----- TEXTO DE ORIGEM -----

Realizava-se anualmente no começo de Agosto e era o acontecimento mais relevante da aldeia. Penso que todos os meus tios foram festeiros...
Claro que cresci e fui deixando de aparecer... porque os bailaricos de aldeia eram uma coisa pirosa para os "rapazes da cidade"...
Há pouco tempo soube que esta festa já não se realizava. Quis saber porquê. Contaram-me que os responsáveis pelo último ano de festejos não tinham apresentado contas, havendo mesmo suspeitas da falta de honestidade de alguns elementos.
Esta irresponsabilidade acabou por colocar fim a uma tradição de largas dezenas de anos...
Faz-me confusão que os anos passem e Salir de Matos não volte a ter a sua Festa no mês de Agosto, perante a passividade de toda a Freguesia...

sexta-feira, agosto 22, 2008

viagem pelo oeste - cinco

Vou concluir este fim de semana caldense, com a sempre bonita e perfumada, Praça da Fruta.

Tenho pena que ninguém lhe "lave o rosto", que "quem pode" não se mostre preocupado com o seu futuro, com a beleza que é a existência de uma praça ao ar livre, com fruta, legumes e outras coisas atractivas, como a louça, as flores e os vimes...
Provavelmente estão à espera que este monumento popular morra de "morte matada", para não lhes dar chatices, ou então que seja vitima de uma intervenção da sempre diligente, ASAE...

quinta-feira, agosto 21, 2008

viagem pelo oeste - quatro

Se há lugar que não dispenso nas minhas passagens pelas Caldas, é o Parque D. Carlos.

Mesmo sem o Museu José Malhoa (em obras há tanto tempo...) aberto ao público, não faltam atractivos, neste jardim agradável...
Como por exemplo o passeio de barco, que ficou combinado para a próxima...

quarta-feira, agosto 20, 2008

viagem pelo oeste - três

Também estive em São Martinho do Porto, a nossa bela concha do Oceano.

Estranhei que as suas águas continuem tão sujas, ao contrário da Foz do Arelho, onde até junto ao Cais, a água se apresenta transparente...
Mas as pessoas continuam e encher o areal e as bonitas barracas de pano...

-----

TAREFA 1: Reescreva a parte da listagem que vai da linha com "Describe the element at coordinates (783, 844)" até ao fim da listagem, inclusive, trocando "screenshot" por "image" e deixando tudo o resto igual. Não inclua as imagens na resposta.
O texto e a listagem provêm de fontes diferentes.

----- REGISTOS DE DADOS -----

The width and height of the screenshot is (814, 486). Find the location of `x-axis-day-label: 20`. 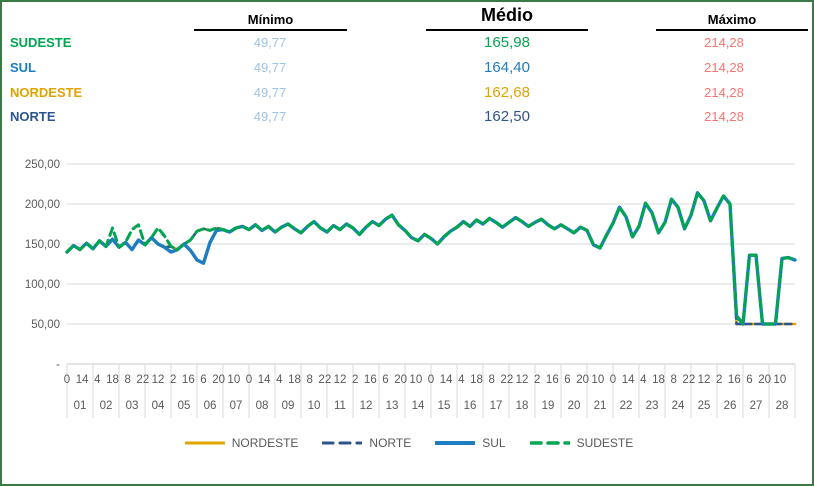

x-axis-day-label: 20 is located at coordinates (574, 406).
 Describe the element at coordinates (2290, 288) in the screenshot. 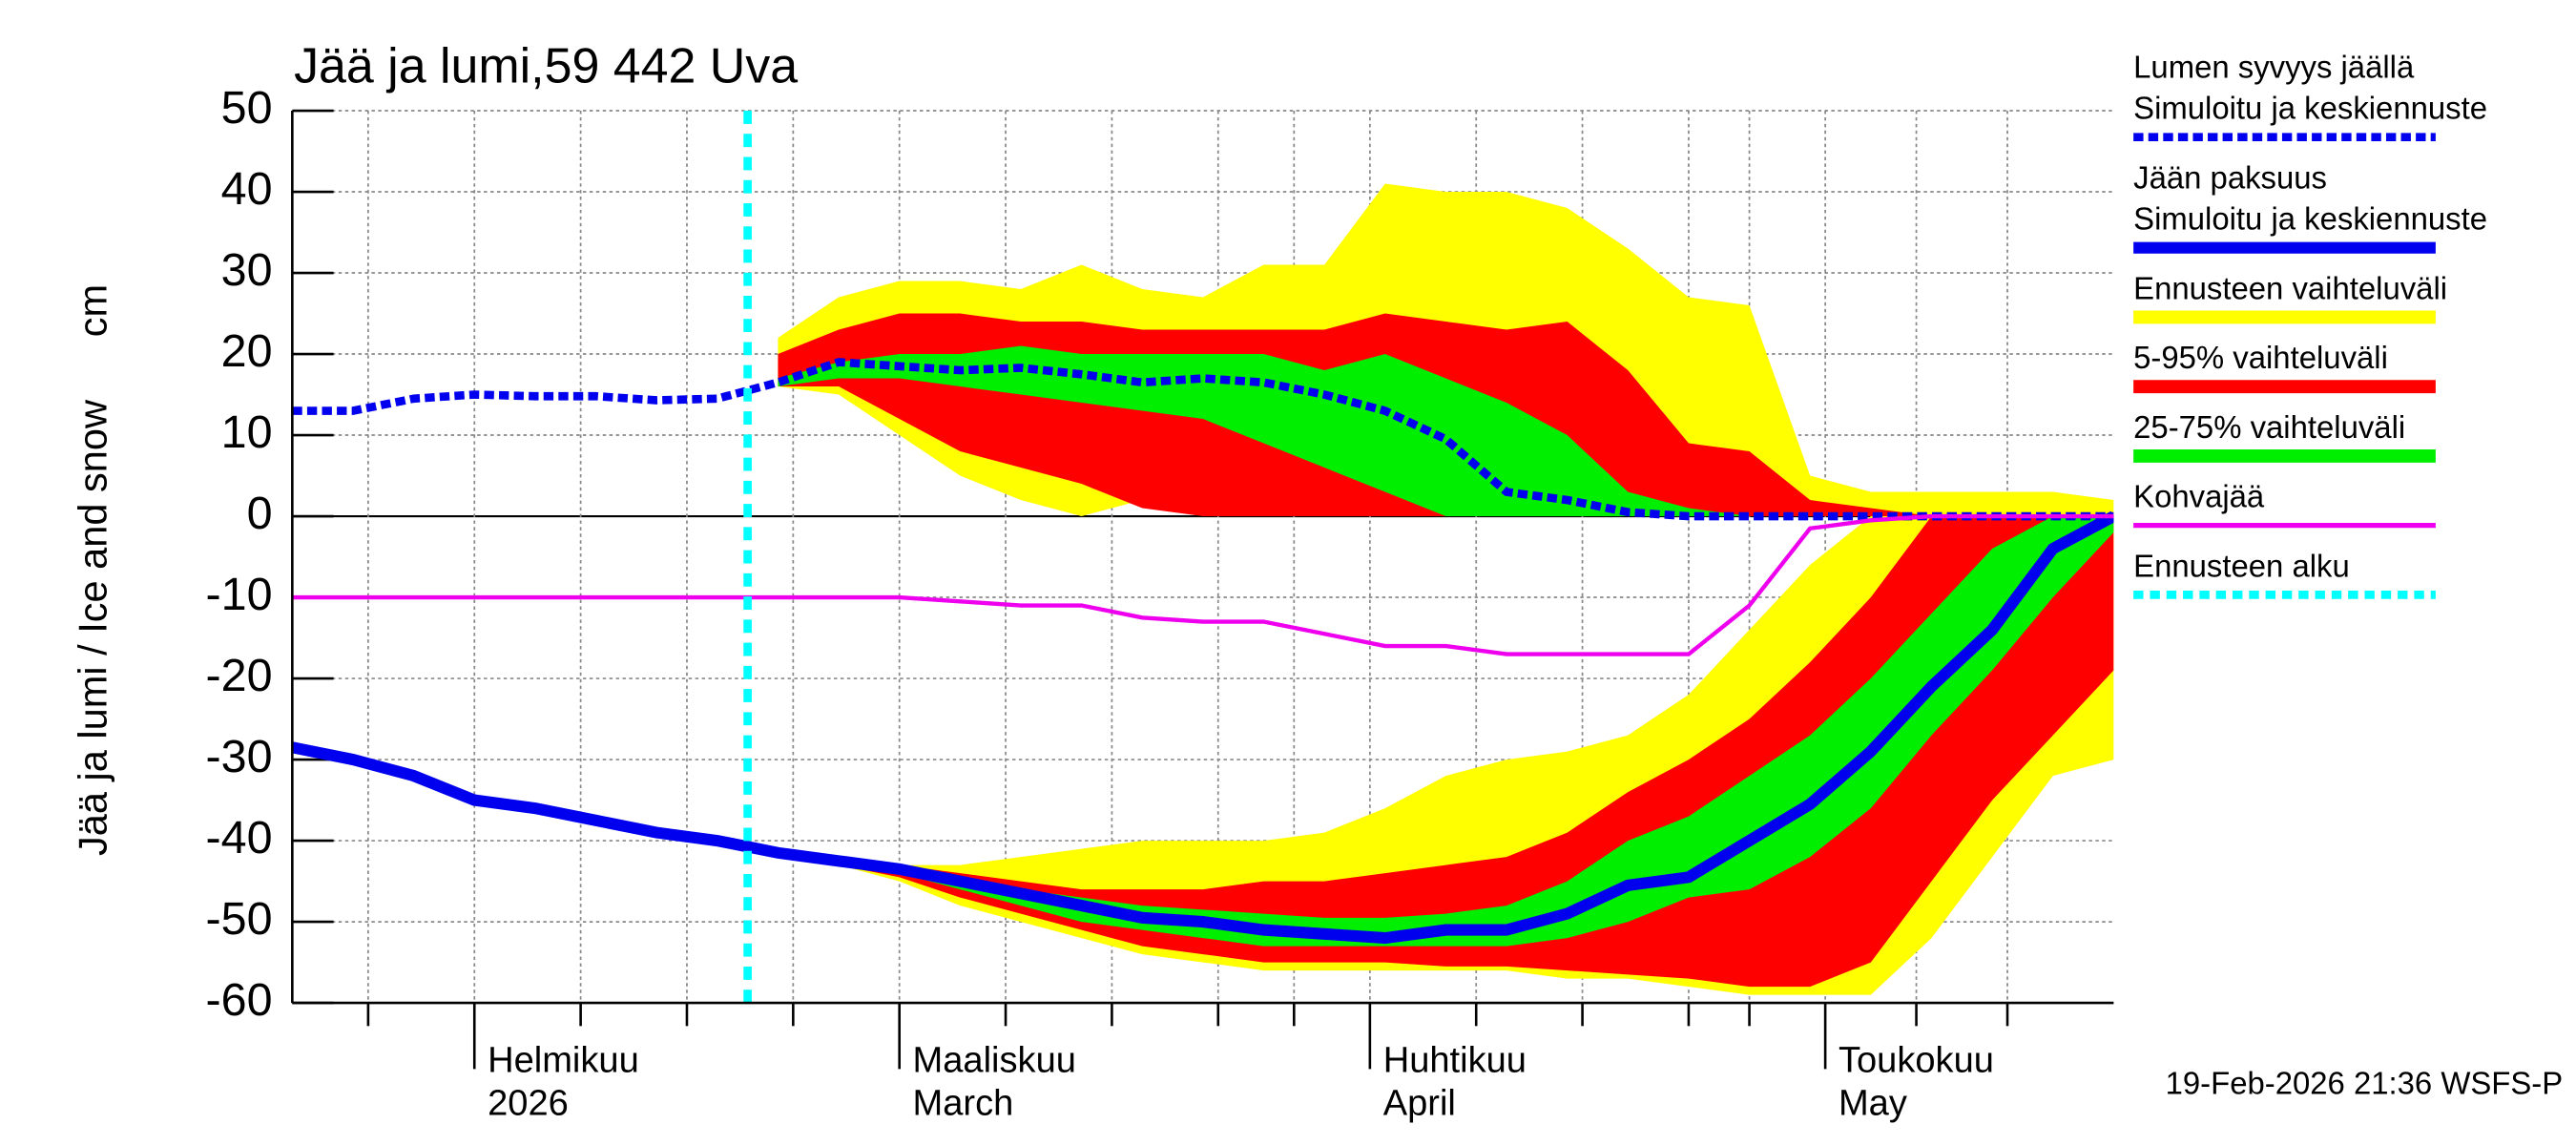

I see `legend-label: Ennusteen vaihteluväli` at that location.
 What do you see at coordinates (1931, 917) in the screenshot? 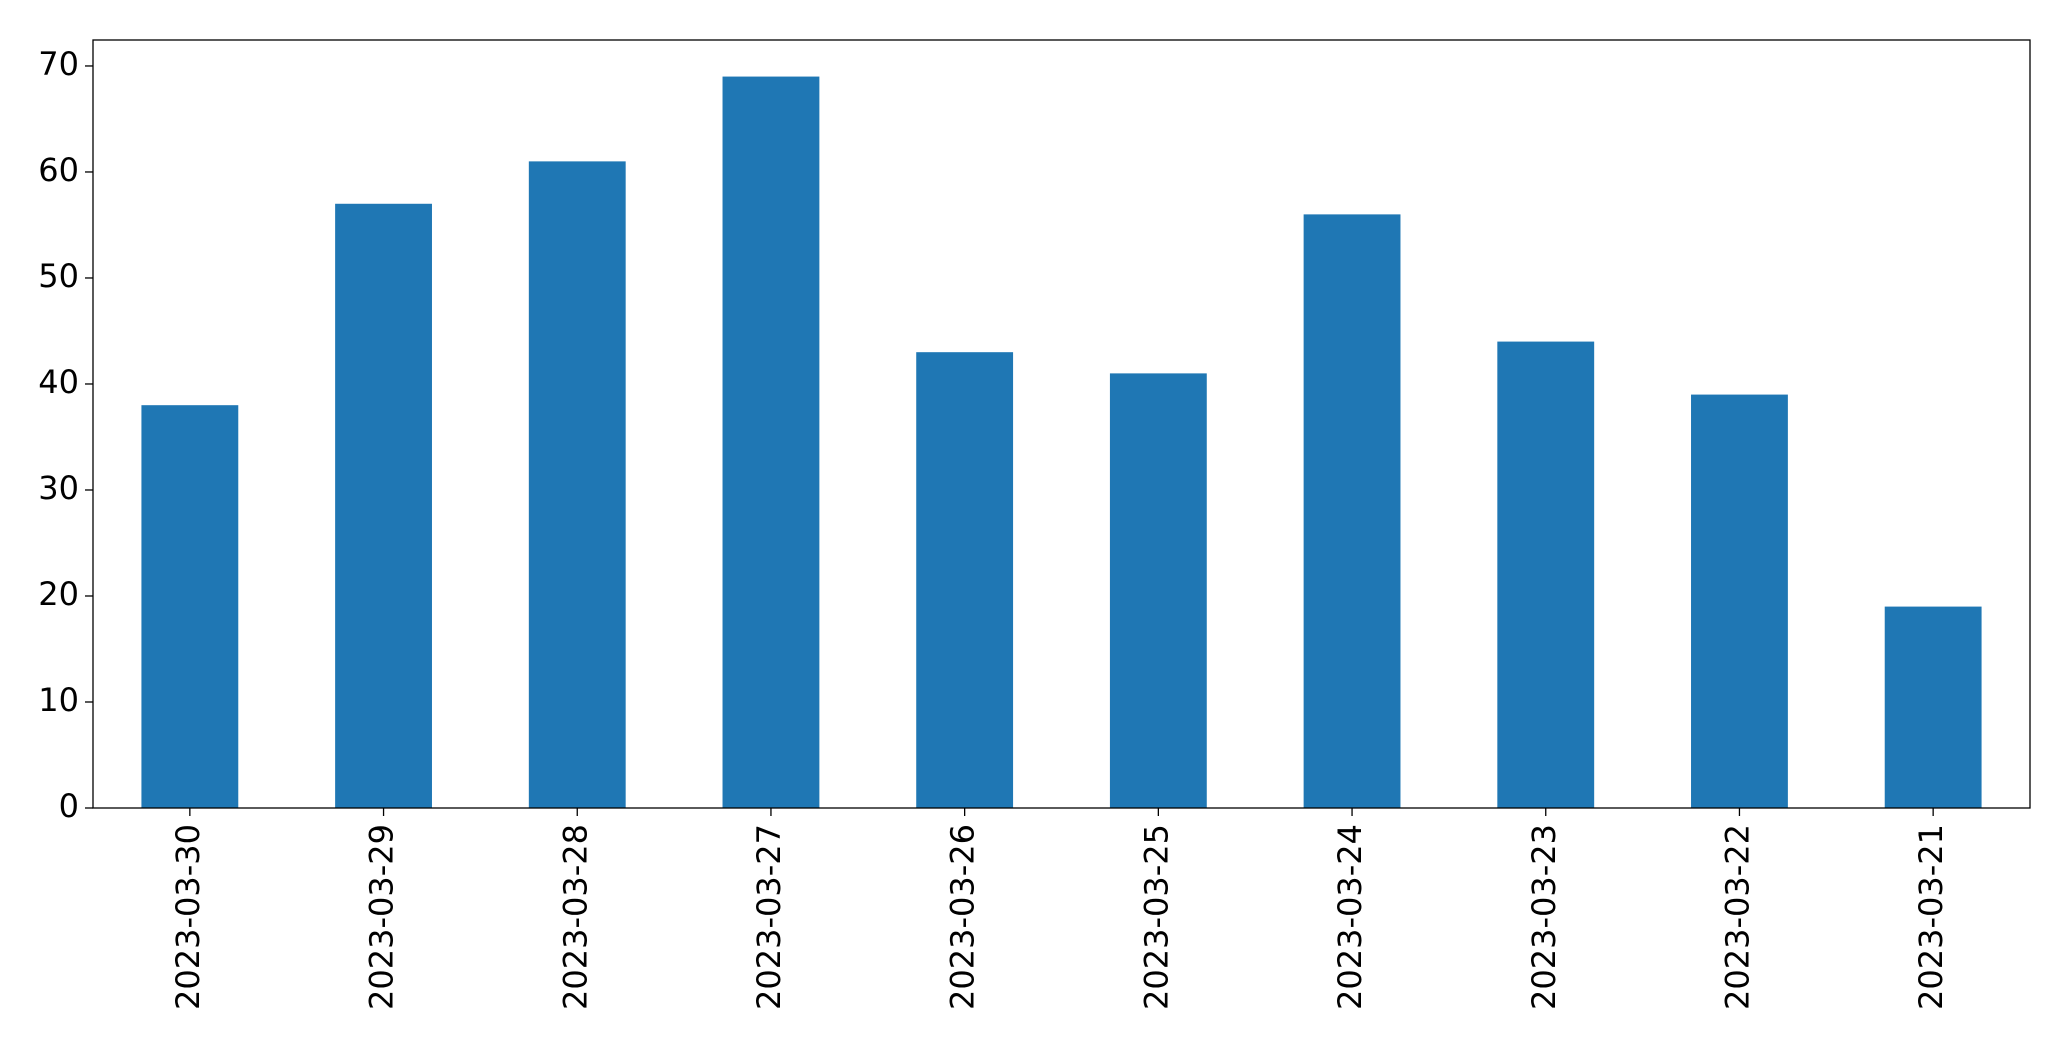
I see `x-tick-label: 2023-03-21` at bounding box center [1931, 917].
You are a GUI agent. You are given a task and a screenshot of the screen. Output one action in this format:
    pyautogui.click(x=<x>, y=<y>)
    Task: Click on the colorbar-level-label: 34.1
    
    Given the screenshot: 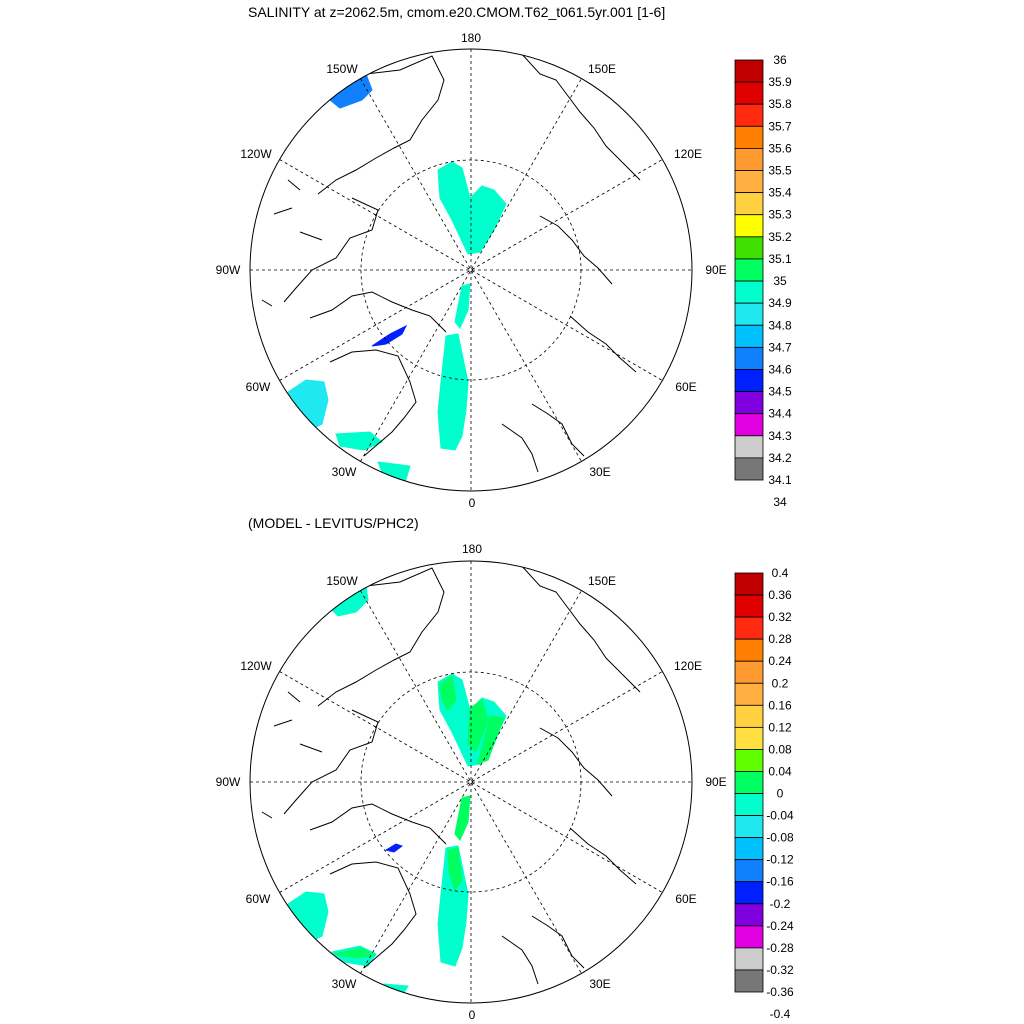 What is the action you would take?
    pyautogui.click(x=780, y=480)
    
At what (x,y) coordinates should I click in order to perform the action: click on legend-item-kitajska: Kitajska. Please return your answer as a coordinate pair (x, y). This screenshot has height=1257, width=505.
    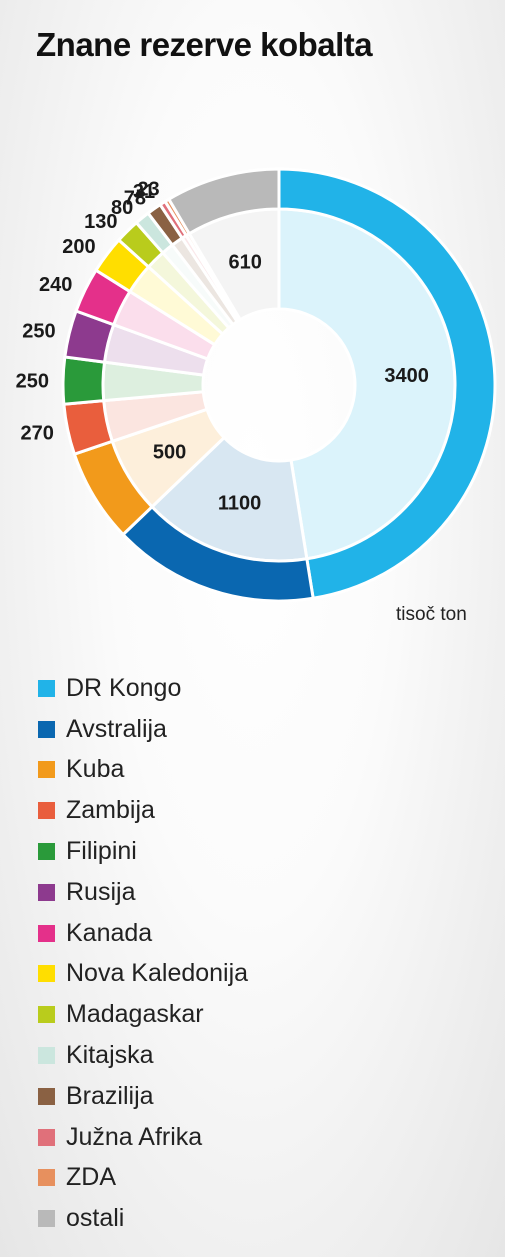
    Looking at the image, I should click on (143, 1056).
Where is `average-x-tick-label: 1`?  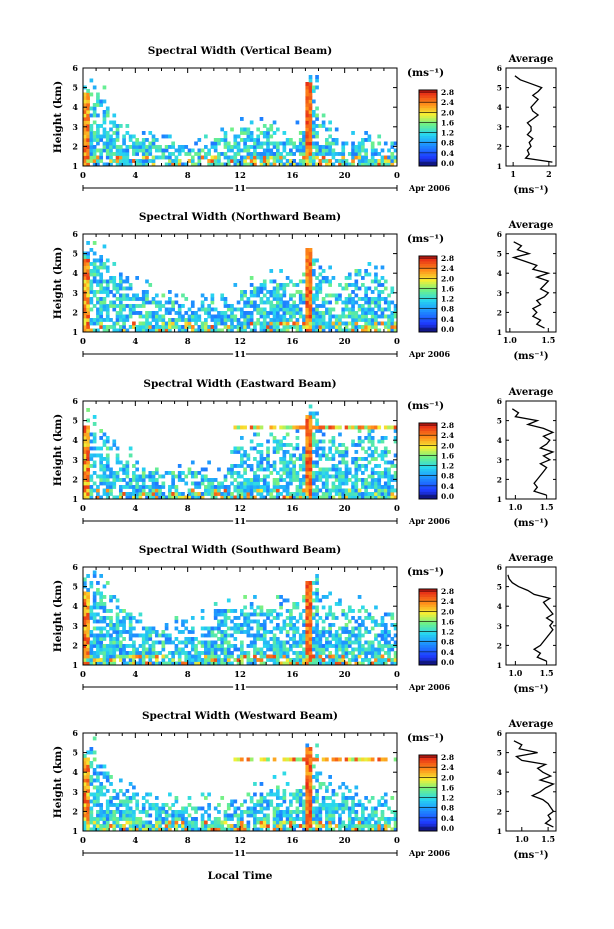 average-x-tick-label: 1 is located at coordinates (513, 174).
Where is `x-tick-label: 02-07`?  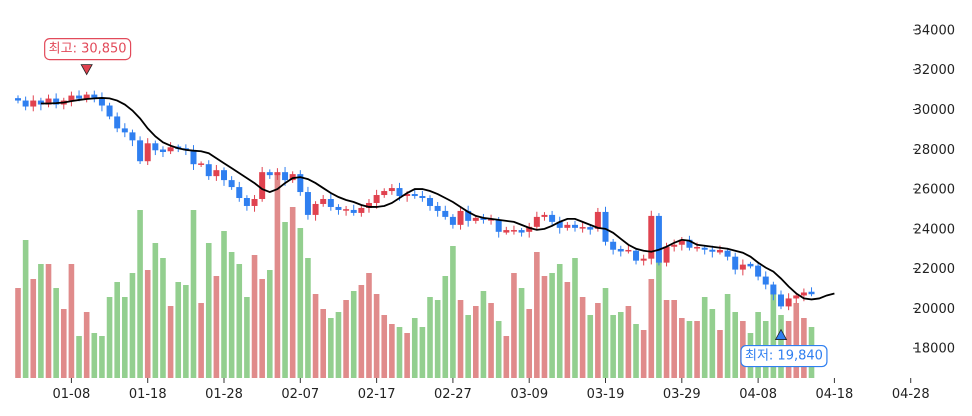 x-tick-label: 02-07 is located at coordinates (300, 394).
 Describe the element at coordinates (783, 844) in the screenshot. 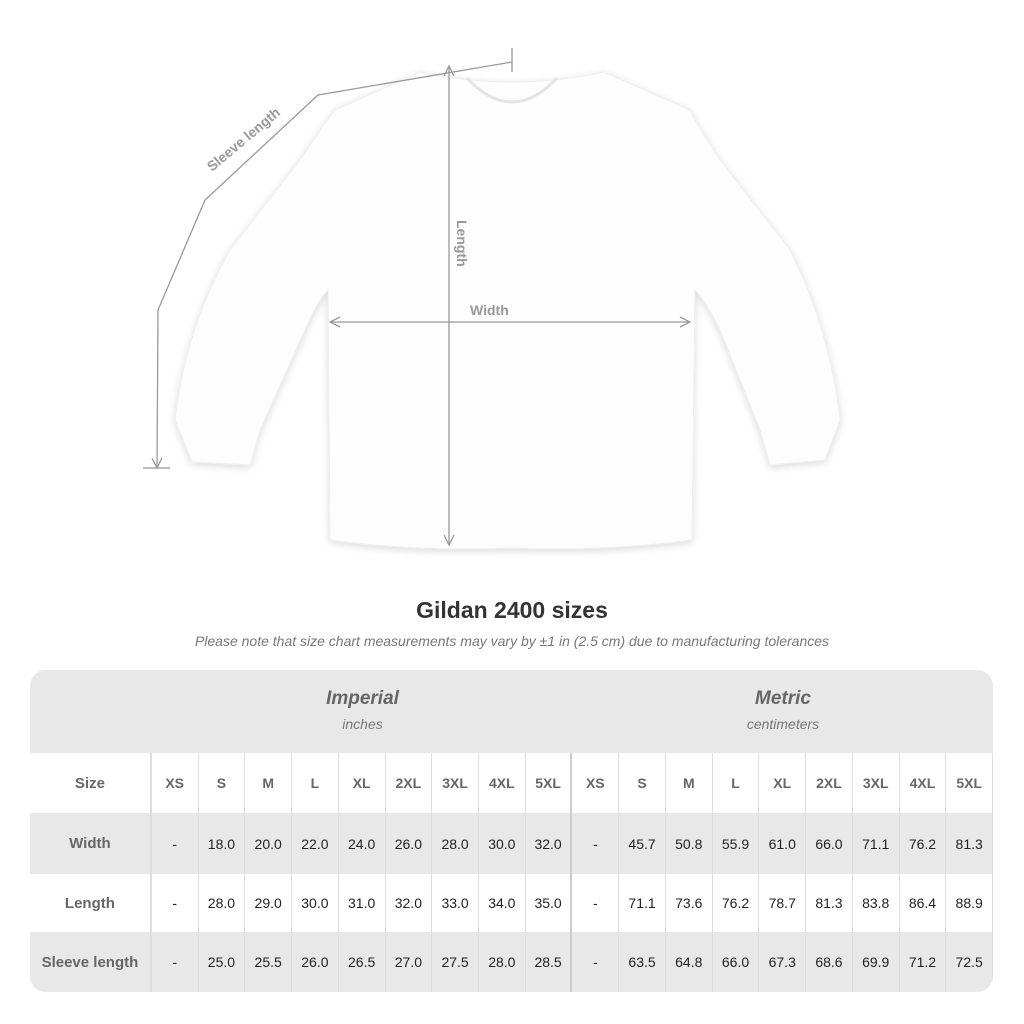

I see `metric-value-cell: 61.0` at that location.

-----

TAREFA 2: Segundo o texto de origem, em que altura do ano se realizava a festa de Salir de Matos?

RESOLUÇÃO DA TAREFA 1:
 Describe the element at coordinates (783, 844) in the image. 

I see `metric-value-cell: 61.0` at that location.

RESOLUÇÃO DA TAREFA 2: No começo de agosto, todos os anos.